Your goal:
Print every entry below again. Nothing may differ from the original.
=== Begin Enclosure ===
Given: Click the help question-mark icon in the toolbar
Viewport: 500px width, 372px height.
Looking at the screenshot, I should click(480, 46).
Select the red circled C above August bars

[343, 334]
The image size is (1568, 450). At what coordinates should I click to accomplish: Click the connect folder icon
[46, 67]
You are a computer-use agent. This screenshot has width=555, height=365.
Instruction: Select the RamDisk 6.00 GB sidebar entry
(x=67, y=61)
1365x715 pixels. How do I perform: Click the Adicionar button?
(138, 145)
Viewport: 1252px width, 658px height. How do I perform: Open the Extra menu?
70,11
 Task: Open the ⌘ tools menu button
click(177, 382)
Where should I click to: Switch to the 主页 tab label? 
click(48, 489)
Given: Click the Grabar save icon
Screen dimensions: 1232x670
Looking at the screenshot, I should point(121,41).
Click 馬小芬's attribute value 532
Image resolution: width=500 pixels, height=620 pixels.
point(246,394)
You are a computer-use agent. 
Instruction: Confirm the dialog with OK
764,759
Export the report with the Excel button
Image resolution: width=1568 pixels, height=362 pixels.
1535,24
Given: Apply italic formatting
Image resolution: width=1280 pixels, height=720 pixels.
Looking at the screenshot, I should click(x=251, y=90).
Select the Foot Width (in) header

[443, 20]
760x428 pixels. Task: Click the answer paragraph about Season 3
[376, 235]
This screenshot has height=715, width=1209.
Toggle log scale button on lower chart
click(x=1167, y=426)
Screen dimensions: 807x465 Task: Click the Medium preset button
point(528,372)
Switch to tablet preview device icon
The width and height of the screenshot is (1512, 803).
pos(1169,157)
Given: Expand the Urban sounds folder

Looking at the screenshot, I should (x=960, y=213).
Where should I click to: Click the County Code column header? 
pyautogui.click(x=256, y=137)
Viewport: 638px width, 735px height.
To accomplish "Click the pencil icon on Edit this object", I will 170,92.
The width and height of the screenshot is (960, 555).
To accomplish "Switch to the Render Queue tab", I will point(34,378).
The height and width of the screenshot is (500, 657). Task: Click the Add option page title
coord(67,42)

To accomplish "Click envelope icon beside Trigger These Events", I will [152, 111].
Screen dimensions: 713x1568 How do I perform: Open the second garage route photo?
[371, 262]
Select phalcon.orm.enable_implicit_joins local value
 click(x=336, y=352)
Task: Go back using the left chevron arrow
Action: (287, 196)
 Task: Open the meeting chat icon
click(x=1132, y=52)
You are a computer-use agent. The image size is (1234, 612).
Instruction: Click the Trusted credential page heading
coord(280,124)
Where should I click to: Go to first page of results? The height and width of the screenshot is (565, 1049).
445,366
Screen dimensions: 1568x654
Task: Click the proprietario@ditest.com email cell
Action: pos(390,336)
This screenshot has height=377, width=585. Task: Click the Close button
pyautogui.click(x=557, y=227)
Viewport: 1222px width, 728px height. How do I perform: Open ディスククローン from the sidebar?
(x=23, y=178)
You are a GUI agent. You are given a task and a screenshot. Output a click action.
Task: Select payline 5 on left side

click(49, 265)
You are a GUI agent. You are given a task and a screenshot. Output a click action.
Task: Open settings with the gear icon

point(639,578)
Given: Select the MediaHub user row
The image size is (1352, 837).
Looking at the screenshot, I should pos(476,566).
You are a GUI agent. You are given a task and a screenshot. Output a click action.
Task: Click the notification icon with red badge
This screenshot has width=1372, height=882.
=== End Enclosure ===
Problem solution:
Given: Click the help question-mark icon in the toolbar
Viewport: 500px width, 372px height.
Looking at the screenshot, I should click(480, 46).
Select the red circled C above August bars

[343, 334]
The image size is (1568, 450). At what coordinates should I click to accomplish: Click the connect folder icon
[46, 67]
You are a computer-use agent. This screenshot has width=555, height=365.
Instruction: Select the RamDisk 6.00 GB sidebar entry
(x=67, y=61)
1365x715 pixels. How do I perform: Click the Adicionar button?
(138, 145)
Viewport: 1252px width, 658px height. How do I perform: Open the Extra menu?
70,11
 Task: Open the ⌘ tools menu button
click(177, 382)
Where should I click to: Switch to the 主页 tab label? 
click(48, 489)
Given: Click the Grabar save icon
Screen dimensions: 1232x670
Looking at the screenshot, I should point(121,41).
Click 馬小芬's attribute value 532
Image resolution: width=500 pixels, height=620 pixels.
point(246,394)
You are a computer-use agent. 
Instruction: Confirm the dialog with OK
764,759
Export the report with the Excel button
Image resolution: width=1568 pixels, height=362 pixels.
1535,24
Given: Apply italic formatting
Image resolution: width=1280 pixels, height=720 pixels.
Looking at the screenshot, I should click(x=251, y=90).
Select the Foot Width (in) header

[443, 20]
760x428 pixels. Task: Click the answer paragraph about Season 3
[376, 235]
This screenshot has height=715, width=1209.
Toggle log scale button on lower chart
click(x=1167, y=426)
Screen dimensions: 807x465 Task: Click the Medium preset button
point(528,372)
Switch to tablet preview device icon
The width and height of the screenshot is (1512, 803).
pos(1169,157)
Given: Expand the Urban sounds folder

Looking at the screenshot, I should (x=960, y=213).
Where should I click to: Click the County Code column header? 
pyautogui.click(x=256, y=137)
Viewport: 638px width, 735px height.
To accomplish "Click the pencil icon on Edit this object", I will 170,92.
The width and height of the screenshot is (960, 555).
To accomplish "Switch to the Render Queue tab", I will point(34,378).
The height and width of the screenshot is (500, 657). Task: Click the Add option page title
coord(67,42)

To accomplish "Click envelope icon beside Trigger These Events", I will [152, 111].
Screen dimensions: 713x1568 How do I perform: Open the second garage route photo?
[371, 262]
Select phalcon.orm.enable_implicit_joins local value
 click(x=336, y=352)
Task: Go back using the left chevron arrow
Action: (287, 196)
 Task: Open the meeting chat icon
click(x=1132, y=52)
You are a computer-use agent. The image size is (1234, 612).
Instruction: Click the Trusted credential page heading
coord(280,124)
Where should I click to: Go to first page of results? The height and width of the screenshot is (565, 1049).
445,366
Screen dimensions: 1568x654
Task: Click the proprietario@ditest.com email cell
Action: pos(390,336)
This screenshot has height=377, width=585. Task: Click the Close button
pyautogui.click(x=557, y=227)
Viewport: 1222px width, 728px height. How do I perform: Open ディスククローン from the sidebar?
(x=23, y=178)
You are a GUI agent. You are given a task and a screenshot. Output a click action.
Task: Select payline 5 on left side

click(49, 265)
You are a GUI agent. You are given a task and a screenshot. Output a click action.
Task: Open settings with the gear icon

point(639,578)
Given: Select the MediaHub user row
The image size is (1352, 837).
Looking at the screenshot, I should pos(476,566).
You are a GUI agent. You are given a task and a screenshot. Output a click action.
Task: Click the notification icon with red badge
This screenshot has width=1372, height=882.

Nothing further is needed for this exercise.